**Exercise prompt:**
Given the material below, output exactly the lines from the line with "Contáctenos (578, 2321)" to the line with "[Toggle navigation] (23, 197)", both ends included, and no other lines.

**Records shown:**
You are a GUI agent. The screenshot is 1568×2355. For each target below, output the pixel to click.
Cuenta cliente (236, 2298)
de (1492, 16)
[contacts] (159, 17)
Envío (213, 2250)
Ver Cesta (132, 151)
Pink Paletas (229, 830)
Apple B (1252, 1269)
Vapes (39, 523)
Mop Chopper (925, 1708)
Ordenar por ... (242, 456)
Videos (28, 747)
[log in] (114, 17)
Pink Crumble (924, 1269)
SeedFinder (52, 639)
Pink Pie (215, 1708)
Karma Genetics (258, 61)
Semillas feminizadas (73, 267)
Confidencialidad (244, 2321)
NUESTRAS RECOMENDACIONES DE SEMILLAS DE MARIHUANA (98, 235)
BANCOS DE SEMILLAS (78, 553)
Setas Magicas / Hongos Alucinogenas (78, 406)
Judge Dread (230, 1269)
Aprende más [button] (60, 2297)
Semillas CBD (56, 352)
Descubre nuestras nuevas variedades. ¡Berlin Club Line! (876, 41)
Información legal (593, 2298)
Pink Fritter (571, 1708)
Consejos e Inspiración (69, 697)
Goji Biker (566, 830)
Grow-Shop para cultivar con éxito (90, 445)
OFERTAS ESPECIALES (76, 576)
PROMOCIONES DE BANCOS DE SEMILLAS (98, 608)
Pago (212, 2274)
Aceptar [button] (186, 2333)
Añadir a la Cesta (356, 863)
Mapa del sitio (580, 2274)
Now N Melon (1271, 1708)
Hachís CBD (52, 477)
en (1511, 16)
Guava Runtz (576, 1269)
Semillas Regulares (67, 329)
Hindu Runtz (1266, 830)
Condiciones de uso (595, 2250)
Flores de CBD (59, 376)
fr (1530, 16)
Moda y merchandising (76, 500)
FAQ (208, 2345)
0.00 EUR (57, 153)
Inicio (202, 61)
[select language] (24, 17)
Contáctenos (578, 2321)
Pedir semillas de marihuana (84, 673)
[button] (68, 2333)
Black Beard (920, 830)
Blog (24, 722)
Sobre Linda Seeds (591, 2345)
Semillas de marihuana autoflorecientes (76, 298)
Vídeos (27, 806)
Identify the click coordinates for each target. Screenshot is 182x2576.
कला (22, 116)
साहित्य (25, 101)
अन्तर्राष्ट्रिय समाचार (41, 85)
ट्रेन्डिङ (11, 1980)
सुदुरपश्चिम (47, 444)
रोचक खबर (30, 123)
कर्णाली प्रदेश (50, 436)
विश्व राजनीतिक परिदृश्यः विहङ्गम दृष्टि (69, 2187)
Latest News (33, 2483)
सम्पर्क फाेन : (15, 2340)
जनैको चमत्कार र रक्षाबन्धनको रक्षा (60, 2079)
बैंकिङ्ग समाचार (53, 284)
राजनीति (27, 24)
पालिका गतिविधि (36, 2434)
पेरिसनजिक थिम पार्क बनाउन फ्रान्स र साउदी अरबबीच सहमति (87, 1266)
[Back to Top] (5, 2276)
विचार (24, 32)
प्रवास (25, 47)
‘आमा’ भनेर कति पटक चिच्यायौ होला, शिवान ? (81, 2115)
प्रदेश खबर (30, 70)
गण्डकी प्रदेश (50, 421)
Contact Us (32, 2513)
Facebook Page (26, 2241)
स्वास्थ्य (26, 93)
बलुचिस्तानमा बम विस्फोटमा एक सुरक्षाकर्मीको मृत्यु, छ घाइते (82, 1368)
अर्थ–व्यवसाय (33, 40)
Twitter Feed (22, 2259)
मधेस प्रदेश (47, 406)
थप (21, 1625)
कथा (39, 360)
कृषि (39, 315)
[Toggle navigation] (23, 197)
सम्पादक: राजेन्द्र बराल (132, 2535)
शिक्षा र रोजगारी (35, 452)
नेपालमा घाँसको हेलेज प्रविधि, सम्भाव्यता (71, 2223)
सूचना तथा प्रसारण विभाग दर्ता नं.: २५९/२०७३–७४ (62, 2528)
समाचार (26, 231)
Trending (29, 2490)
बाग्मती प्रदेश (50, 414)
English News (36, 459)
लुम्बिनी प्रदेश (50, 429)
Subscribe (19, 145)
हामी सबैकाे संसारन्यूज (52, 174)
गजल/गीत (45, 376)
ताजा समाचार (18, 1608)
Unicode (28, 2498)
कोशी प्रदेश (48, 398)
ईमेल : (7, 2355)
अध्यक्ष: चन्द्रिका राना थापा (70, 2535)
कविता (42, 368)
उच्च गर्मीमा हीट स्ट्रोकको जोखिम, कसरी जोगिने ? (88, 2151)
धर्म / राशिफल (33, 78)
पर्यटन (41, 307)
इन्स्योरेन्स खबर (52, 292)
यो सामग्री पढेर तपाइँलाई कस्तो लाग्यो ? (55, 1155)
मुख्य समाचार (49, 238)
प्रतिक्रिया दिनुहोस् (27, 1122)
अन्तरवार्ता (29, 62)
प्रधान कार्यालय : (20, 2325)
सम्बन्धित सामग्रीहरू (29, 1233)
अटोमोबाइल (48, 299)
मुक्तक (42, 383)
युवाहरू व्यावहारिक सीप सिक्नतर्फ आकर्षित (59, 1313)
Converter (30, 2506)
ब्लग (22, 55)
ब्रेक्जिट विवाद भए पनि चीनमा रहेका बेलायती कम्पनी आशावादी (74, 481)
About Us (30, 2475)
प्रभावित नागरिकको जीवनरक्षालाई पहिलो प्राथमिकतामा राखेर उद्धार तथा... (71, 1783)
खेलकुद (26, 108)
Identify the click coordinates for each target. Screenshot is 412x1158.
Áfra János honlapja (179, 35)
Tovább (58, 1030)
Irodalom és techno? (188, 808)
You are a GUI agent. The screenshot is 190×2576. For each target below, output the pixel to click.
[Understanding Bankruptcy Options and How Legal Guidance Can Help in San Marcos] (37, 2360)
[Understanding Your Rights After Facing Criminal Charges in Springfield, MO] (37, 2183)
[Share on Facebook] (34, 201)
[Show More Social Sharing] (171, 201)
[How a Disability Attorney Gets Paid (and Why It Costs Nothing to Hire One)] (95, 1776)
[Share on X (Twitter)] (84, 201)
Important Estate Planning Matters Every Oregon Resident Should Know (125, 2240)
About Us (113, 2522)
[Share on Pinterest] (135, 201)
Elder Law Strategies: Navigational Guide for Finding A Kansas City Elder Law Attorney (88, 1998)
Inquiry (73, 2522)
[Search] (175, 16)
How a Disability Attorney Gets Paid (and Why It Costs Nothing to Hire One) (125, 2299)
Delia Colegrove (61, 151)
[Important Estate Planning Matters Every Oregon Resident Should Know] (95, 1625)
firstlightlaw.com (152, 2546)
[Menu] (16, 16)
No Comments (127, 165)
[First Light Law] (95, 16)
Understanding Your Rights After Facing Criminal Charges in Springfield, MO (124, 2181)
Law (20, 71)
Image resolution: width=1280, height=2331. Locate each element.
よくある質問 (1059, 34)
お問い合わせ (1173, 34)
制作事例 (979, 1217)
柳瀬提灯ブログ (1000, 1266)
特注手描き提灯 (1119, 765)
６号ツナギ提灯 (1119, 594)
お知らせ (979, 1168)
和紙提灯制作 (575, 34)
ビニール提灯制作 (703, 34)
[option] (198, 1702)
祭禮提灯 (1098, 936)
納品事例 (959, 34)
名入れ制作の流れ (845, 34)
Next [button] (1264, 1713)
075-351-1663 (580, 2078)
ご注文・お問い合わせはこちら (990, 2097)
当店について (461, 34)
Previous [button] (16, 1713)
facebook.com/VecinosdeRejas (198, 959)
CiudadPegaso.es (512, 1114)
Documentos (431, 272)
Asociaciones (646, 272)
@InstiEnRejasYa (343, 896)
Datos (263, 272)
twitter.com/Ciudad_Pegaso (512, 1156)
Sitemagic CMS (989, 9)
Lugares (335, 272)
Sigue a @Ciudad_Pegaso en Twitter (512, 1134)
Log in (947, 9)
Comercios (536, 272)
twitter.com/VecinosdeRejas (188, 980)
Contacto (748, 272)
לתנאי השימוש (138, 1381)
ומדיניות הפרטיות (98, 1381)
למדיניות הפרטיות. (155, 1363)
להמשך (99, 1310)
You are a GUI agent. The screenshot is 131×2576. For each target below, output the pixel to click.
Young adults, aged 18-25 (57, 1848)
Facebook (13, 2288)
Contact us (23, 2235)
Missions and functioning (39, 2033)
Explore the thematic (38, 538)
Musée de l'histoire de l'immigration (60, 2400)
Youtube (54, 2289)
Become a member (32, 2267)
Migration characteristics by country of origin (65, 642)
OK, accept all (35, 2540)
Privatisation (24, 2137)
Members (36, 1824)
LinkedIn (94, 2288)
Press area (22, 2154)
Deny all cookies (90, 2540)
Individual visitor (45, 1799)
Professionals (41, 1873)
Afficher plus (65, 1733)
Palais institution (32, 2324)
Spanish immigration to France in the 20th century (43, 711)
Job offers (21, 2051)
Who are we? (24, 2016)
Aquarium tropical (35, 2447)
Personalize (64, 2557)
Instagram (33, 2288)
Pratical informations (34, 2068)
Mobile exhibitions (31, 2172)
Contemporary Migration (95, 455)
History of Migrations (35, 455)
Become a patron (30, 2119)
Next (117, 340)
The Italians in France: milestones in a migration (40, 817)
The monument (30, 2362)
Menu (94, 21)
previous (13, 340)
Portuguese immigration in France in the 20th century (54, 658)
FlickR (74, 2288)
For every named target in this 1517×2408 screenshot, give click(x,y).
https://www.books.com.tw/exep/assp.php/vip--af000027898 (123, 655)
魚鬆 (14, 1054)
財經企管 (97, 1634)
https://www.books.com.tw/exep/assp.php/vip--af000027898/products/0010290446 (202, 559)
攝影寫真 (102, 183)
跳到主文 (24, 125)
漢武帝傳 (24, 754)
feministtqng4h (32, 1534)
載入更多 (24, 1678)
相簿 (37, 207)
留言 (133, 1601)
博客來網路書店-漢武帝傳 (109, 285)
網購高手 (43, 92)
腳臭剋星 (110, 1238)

**Output of the task:**
Contáctenos (578, 2321)
Pedir semillas de marihuana (84, 673)
[button] (68, 2333)
Black Beard (920, 830)
Blog (24, 722)
Sobre Linda Seeds (591, 2345)
Semillas de marihuana autoflorecientes (76, 298)
Vídeos (27, 806)
Identify the click coordinates for each target. Screenshot is 182x2576.
कला (22, 116)
साहित्य (25, 101)
अन्तर्राष्ट्रिय समाचार (41, 85)
ट्रेन्डिङ (11, 1980)
सुदुरपश्चिम (47, 444)
रोचक खबर (30, 123)
कर्णाली प्रदेश (50, 436)
विश्व राजनीतिक परिदृश्यः विहङ्गम दृष्टि (69, 2187)
Latest News (33, 2483)
सम्पर्क फाेन : (15, 2340)
जनैको चमत्कार र रक्षाबन्धनको रक्षा (60, 2079)
बैंकिङ्ग समाचार (53, 284)
राजनीति (27, 24)
पालिका गतिविधि (36, 2434)
पेरिसनजिक थिम पार्क बनाउन फ्रान्स र साउदी अरबबीच सहमति (87, 1266)
[Back to Top] (5, 2276)
विचार (24, 32)
प्रवास (25, 47)
‘आमा’ भनेर कति पटक चिच्यायौ होला, शिवान ? (81, 2115)
प्रदेश खबर (30, 70)
गण्डकी प्रदेश (50, 421)
Contact Us (32, 2513)
Facebook Page (26, 2241)
स्वास्थ्य (26, 93)
बलुचिस्तानमा बम विस्फोटमा एक सुरक्षाकर्मीको मृत्यु, छ घाइते (82, 1368)
अर्थ–व्यवसाय (33, 40)
Twitter Feed (22, 2259)
मधेस प्रदेश (47, 406)
थप (21, 1625)
कथा (39, 360)
कृषि (39, 315)
[Toggle navigation] (23, 197)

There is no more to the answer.